Aim of the exercise
Every record must be retyped as it stands.

Data for the task
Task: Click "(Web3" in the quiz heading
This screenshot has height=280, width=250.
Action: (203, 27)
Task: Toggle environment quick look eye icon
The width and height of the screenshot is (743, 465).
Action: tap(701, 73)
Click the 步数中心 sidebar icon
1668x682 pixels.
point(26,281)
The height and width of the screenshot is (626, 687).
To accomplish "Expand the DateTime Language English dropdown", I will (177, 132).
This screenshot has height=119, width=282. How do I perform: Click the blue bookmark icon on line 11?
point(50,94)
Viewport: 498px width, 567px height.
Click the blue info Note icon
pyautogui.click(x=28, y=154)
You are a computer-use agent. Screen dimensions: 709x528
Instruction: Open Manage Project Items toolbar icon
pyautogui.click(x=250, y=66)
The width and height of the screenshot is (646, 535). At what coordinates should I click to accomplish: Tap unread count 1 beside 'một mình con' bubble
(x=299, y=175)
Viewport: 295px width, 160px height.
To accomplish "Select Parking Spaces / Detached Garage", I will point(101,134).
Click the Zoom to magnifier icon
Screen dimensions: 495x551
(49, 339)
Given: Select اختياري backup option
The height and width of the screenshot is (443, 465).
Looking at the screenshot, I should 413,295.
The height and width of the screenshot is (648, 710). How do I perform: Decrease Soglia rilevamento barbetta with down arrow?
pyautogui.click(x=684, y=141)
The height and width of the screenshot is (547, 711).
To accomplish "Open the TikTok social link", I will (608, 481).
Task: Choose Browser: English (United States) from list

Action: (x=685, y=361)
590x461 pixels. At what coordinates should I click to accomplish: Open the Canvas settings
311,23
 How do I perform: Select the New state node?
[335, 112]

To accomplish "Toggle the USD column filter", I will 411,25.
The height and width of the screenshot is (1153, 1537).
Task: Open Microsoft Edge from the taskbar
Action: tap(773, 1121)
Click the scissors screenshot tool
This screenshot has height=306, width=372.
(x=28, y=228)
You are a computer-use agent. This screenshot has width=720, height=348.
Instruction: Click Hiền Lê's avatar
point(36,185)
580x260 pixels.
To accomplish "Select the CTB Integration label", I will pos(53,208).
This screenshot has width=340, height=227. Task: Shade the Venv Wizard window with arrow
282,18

Exercise response
Task: Click "(Web3" in the quiz heading
This screenshot has height=280, width=250.
Action: (203, 27)
Task: Toggle environment quick look eye icon
The width and height of the screenshot is (743, 465).
Action: tap(701, 73)
Click the 步数中心 sidebar icon
1668x682 pixels.
point(26,281)
The height and width of the screenshot is (626, 687).
To accomplish "Expand the DateTime Language English dropdown", I will (177, 132).
This screenshot has height=119, width=282. How do I perform: Click the blue bookmark icon on line 11?
point(50,94)
Viewport: 498px width, 567px height.
Click the blue info Note icon
pyautogui.click(x=28, y=154)
You are a computer-use agent. Screen dimensions: 709x528
Instruction: Open Manage Project Items toolbar icon
pyautogui.click(x=250, y=66)
The width and height of the screenshot is (646, 535). At what coordinates should I click to accomplish: Tap unread count 1 beside 'một mình con' bubble
(x=299, y=175)
Viewport: 295px width, 160px height.
To accomplish "Select Parking Spaces / Detached Garage", I will point(101,134).
Click the Zoom to magnifier icon
Screen dimensions: 495x551
(49, 339)
Given: Select اختياري backup option
The height and width of the screenshot is (443, 465).
Looking at the screenshot, I should 413,295.
The height and width of the screenshot is (648, 710). How do I perform: Decrease Soglia rilevamento barbetta with down arrow?
pyautogui.click(x=684, y=141)
The height and width of the screenshot is (547, 711).
To accomplish "Open the TikTok social link", I will (608, 481).
Task: Choose Browser: English (United States) from list

Action: (x=685, y=361)
590x461 pixels. At what coordinates should I click to accomplish: Open the Canvas settings
311,23
 How do I perform: Select the New state node?
[335, 112]

To accomplish "Toggle the USD column filter", I will 411,25.
The height and width of the screenshot is (1153, 1537).
Task: Open Microsoft Edge from the taskbar
Action: tap(773, 1121)
Click the scissors screenshot tool
This screenshot has height=306, width=372.
(x=28, y=228)
You are a computer-use agent. This screenshot has width=720, height=348.
Instruction: Click Hiền Lê's avatar
point(36,185)
580x260 pixels.
To accomplish "Select the CTB Integration label", I will pos(53,208).
This screenshot has width=340, height=227. Task: Shade the Venv Wizard window with arrow
282,18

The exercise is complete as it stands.